Publié le 25 février 2010 par Combatsdh

Ce Jeudi 25 février à 14h30, sur requête d’Amnesty international France, de la Cimade, du Gisti, d’Elena, de DOM asile, de l’APSR, de la LDH et de l’ACAT se déroulera au Conseil d’Etat l’audience de référé-suspension contre la décision de l’OFPRA du 20 novembre 2009, adoptée par son Conseil d’administration le 13 novembre, révisant la liste des pays “d’origine sûrs”, en tant qu’elle y ajoute les Républiques d’Arménie, de Serbie et de Turquie et ne révise pas la liste existante au regard des conditions prévues par les dispositions communautaires applicables (JORF n°0280 du 3 décembre 2009 - voir CPDH catégore “POS” ).

Combats pour les droits de l’homme reproduit ci-dessous certains arguments des associations requérantes dans ce contentieux.

Rappelons que l’arrticle 2 de la loi n°2003-1176 du 10 décembre 2003 avait donné compétence au Conseil d’administration de l’OFPRA pour fixer la liste des « pays d’origine sûrs » conformément aux modalités suivantes :
« Le conseil d’administration fixe (…) pour la période comprise entre la date d’entrée en vigueur de la loi n° 2003-1176 du 10 décembre 2003 modifiant la loi n° 52-893 du 25 juillet 1952 relative au droit d’asile et l’adoption de dispositions communautaires en cette matière, la liste des pays considérés comme des pays d’origine sûrs, mentionnés au 2° de l’article 8. Il délibère sur les modalités de mise en oeuvre des dispositions relatives à l’octroi du statut de réfugié ou de la protection subsidiaire » (devenu en mai 2005 l’article L.722-1 du CESEDA).

Ces « dispositions communautaires » auraient dû être prises à la suite de la directive « procédure » du 1er décembre 2005 qui prévoyait l’adoption par le Conseil de l’Union de listes communes minimales de pays sûrs, respectivement de pays tiers d’origine sûrs et pays tiers européens sûrs ; le Conseil statuant à la majorité qualifiée sur proposition de la Commission et après consultation du Parlement (Dir. 2005/85/CE du Conseil, 1er déc. 2005 : JOUE no L 304, 13 déc.).
Toutefois, tandis que le Conseil ne parvenait pas à un accord, la Cour de justice a annulé en Grande chambre les dispositions de la directive conférant compétence au Conseil pour les établir (article 29 paragraphes 1 et 2, et 36, paragraphe 3).
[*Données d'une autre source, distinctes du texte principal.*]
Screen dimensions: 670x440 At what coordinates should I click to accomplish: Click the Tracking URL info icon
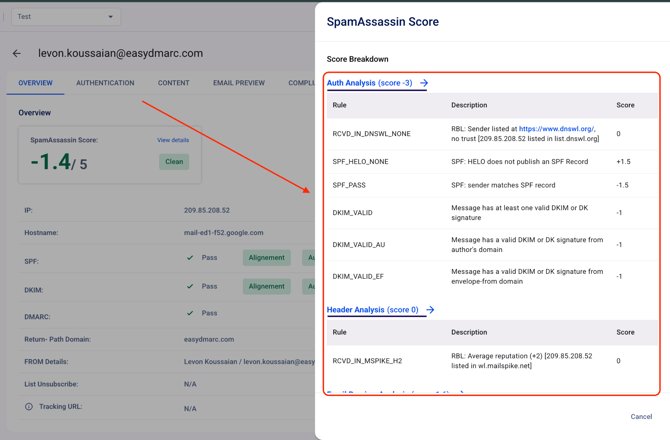click(x=29, y=407)
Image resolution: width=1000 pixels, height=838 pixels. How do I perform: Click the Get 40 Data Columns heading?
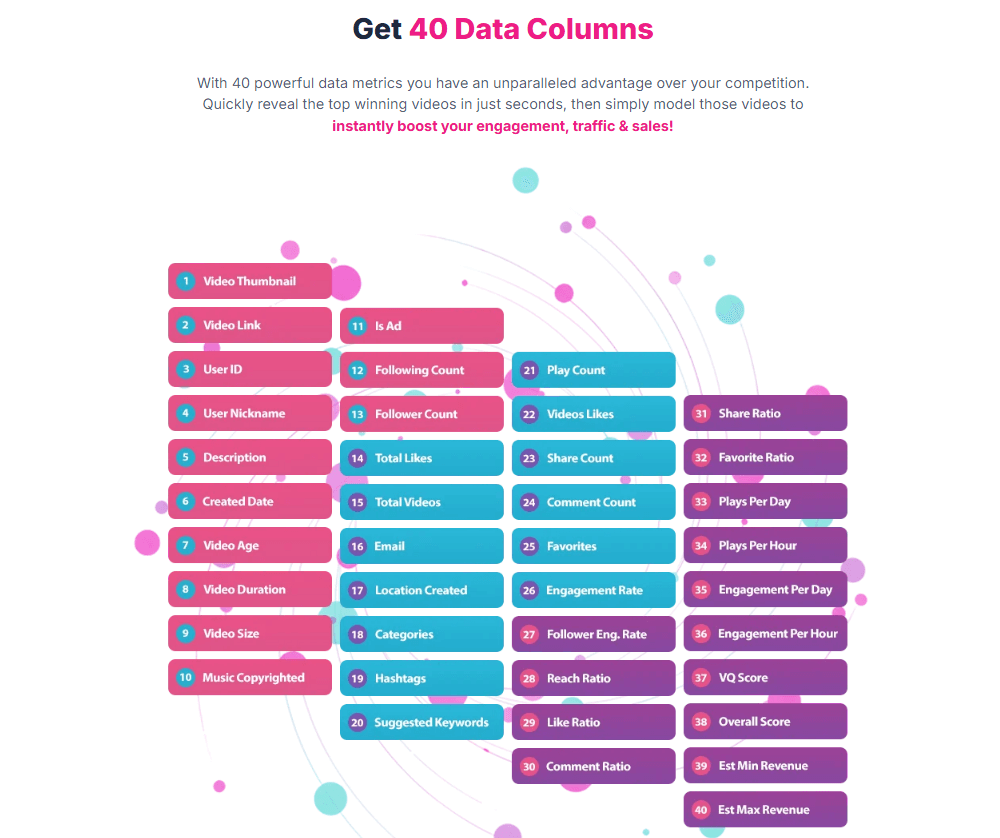click(x=503, y=29)
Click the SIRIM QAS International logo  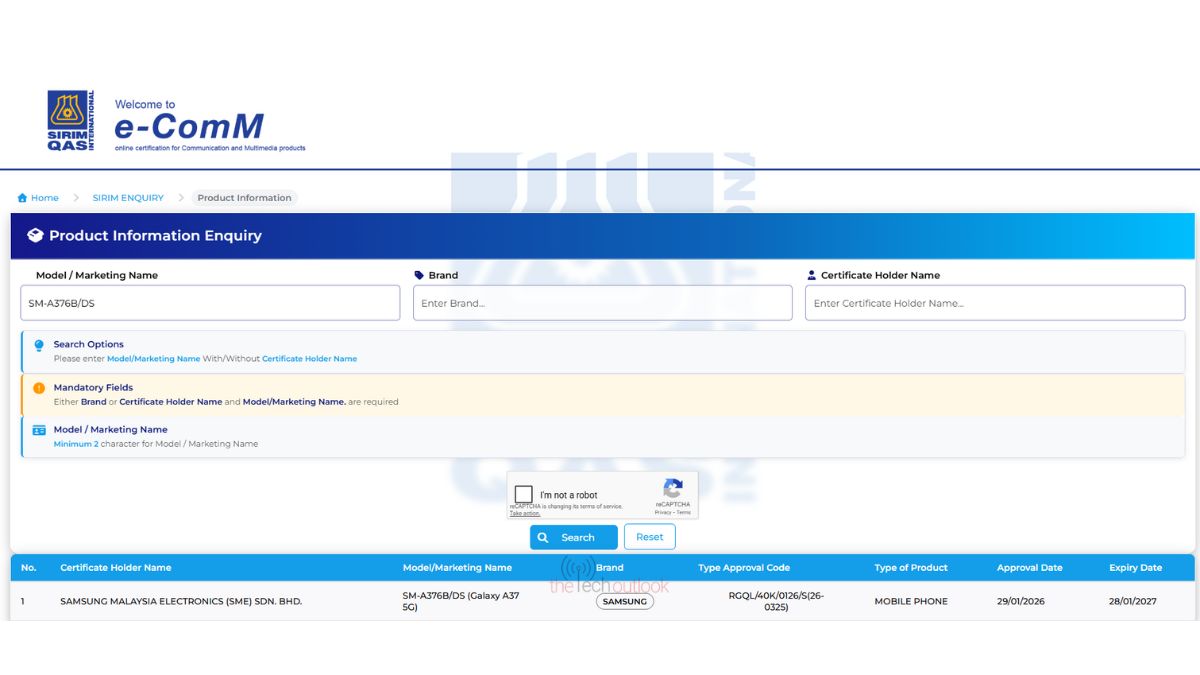(x=70, y=121)
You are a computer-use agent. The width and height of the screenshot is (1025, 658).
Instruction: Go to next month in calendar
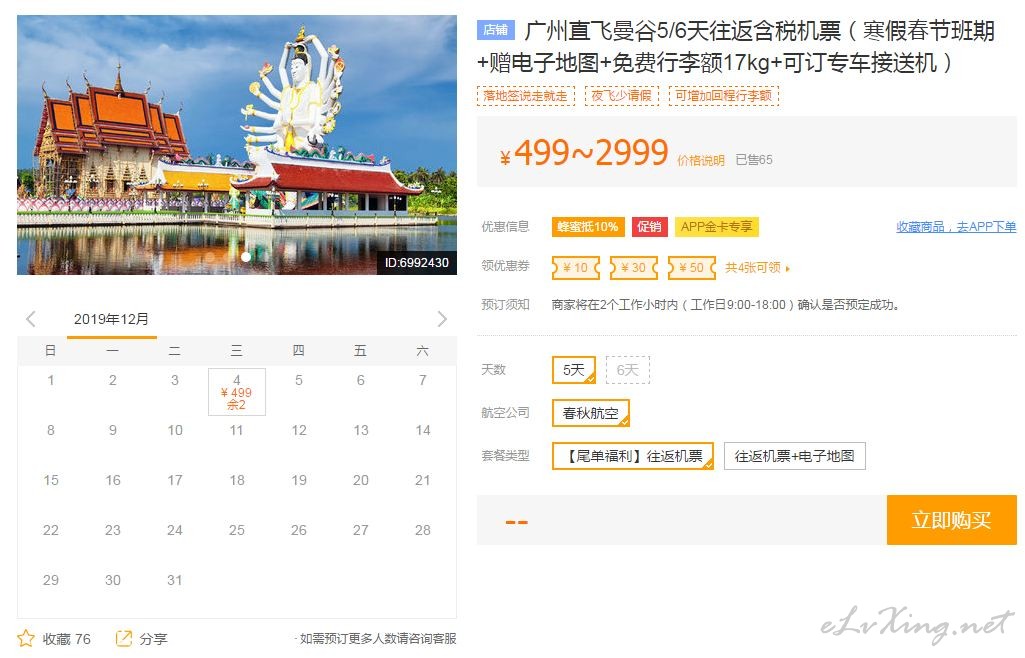tap(442, 319)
Elle a censuré la violation des règles communautaires en matière de compétence du Conseil pour instituer par cette directive une imposant une codécision du Conseil et du Parlement. (CJCE, 6 mai 2008, aff. C-133/06, Parlement européen c/ Conseil de l’Union européenne).
Cette annulation retarde donc l’adoption des listes en cause et, selon les dernières information il existerait un projet de directive prévoyant la suppression de cette possibilité d’établir une liste européenne.

Il n’existe donc pas, pour le moment de listes communautaires de pays d’origine sûrs - hormis celle résultant du « protocole Aznar » (protocole n° 29 annexé au traité instituant la Communauté européenne), c’est-à-dire les Etats membres de l’Union européenne qui sont considérés comme « constituant des pays d’origine sûrs les uns vis-à-vis des autres pour toutes les questions juridiques et pratiques liées aux affaires d’asile » (CE, 30 décembre 2009, Cosmin A., n°305226, au tables. Voir CPDH du 8 janvier 2010 ).
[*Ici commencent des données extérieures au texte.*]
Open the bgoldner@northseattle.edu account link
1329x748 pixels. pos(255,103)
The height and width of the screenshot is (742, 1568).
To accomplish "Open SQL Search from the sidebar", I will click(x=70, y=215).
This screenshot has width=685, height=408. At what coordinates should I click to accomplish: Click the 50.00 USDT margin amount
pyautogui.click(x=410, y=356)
Sur le fondement de la loi du 10 décembre 2003, par décision du 30 juin 2005 (JO du 2 juillet 2005), le Conseil d’administration de l’OFPRA a établi une première liste de douze pays qu’il a considérés comme « d’origine sûrs » au sens de l’article L.741-4-2 du CESEDA.

Le Conseil a ensuite annulé deux pays de la seconde liste de 5 pays adoptée par le conseil d’administration de l’OFPRA le 3 mai 2006 en considérant qu’« il ressort des pièces du dossier que, en dépit des progrès accomplis, la République d’Albanie et la République du Niger ne présentaient pas, à la date de la décision attaquée, eu égard notamment à l’instabilité du contexte politique et social propre à chacun de ces pays, les caractéristiques justifiant leur inscription sur la liste des pays d’origine sûrs au sens du 2° de l’article L. 741-4 de ce code » (CE, 13 févr. 2008, Forum réfugiés, aux tables, no 295443).
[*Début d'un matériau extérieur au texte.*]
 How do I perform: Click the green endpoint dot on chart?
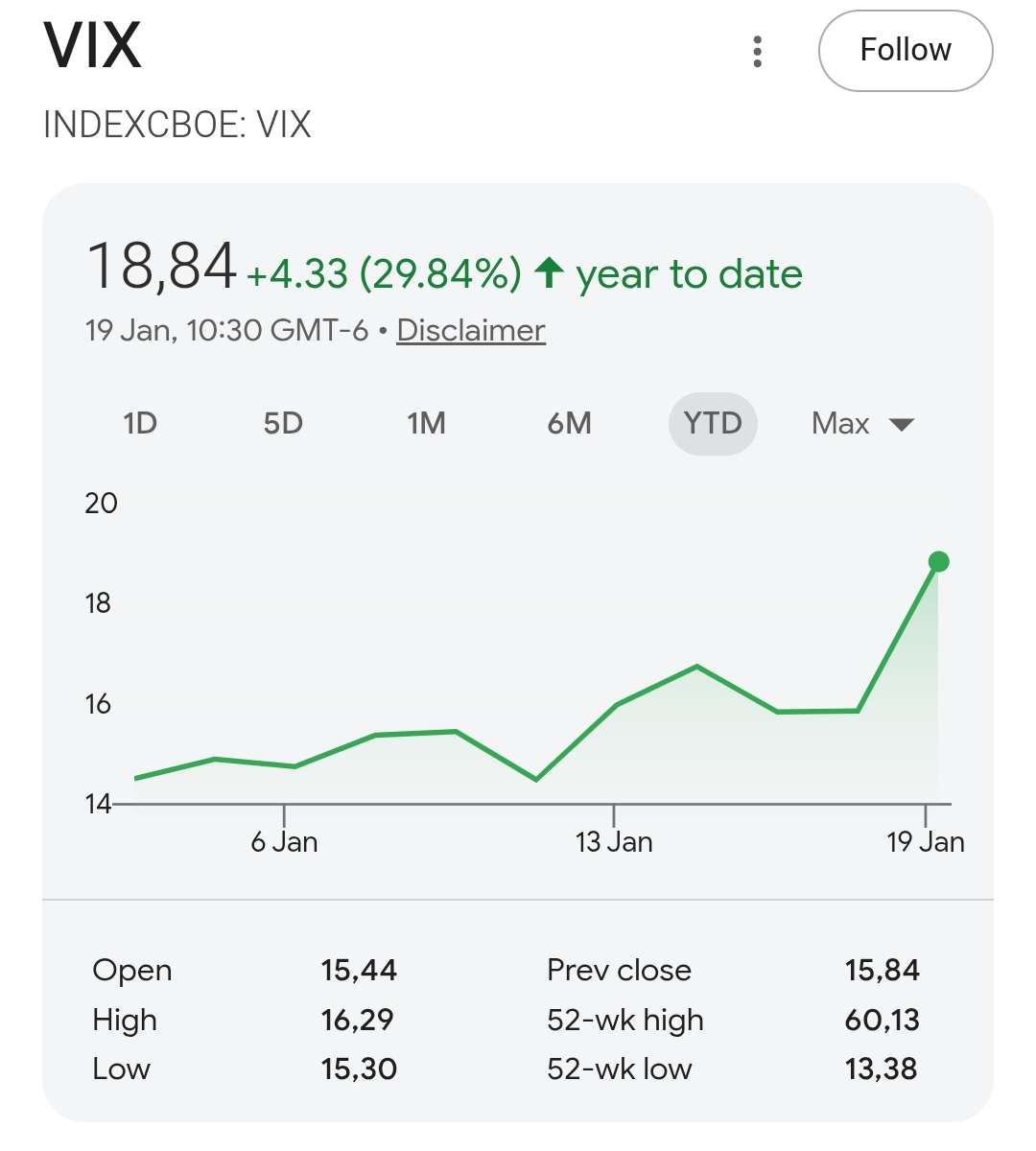pos(939,562)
Mais, et c’est là le plus important, la loi du 24 juillet 2006 a modifié les dispositions de l’article L. 722-1 du CESEDA en prévoyant un dédoublement des listes de pays d’origine sûrs mais aussi, et surtout, la prise en compte des conditions prévues par les dispositions communautaires.
Il est désormais précisé que le Conseil d’administration de l’OFPRA « fixe les orientations générales concernant l’activité de l’office ainsi que, dans les conditions prévues par les dispositions communautaires en cette matière, la liste des pays considérés au niveau national comme des pays d’origine sûrs, mentionnés au 2º de l’article L. 741-4. »

Or, il apparaît à la lecture du procès-verbal de la délibération du CA de l’OFPRA du 13 novembre qu’en fixant la nouvelle liste des pays d’origine sûrs et en révisant l’ancienne (suppression de la Géorgie) l’OFPRA n’a nullement pris en compte les conditions fixées par le droit communautaire ni l’instabilité politique et sociale de certains pays figurant sur cette liste (comme la Turquie qui vient notamment de faire l’objet d’une tentative de coup d’Etat , Magadascar avec les troubles politiques qu’on connaît, etc.)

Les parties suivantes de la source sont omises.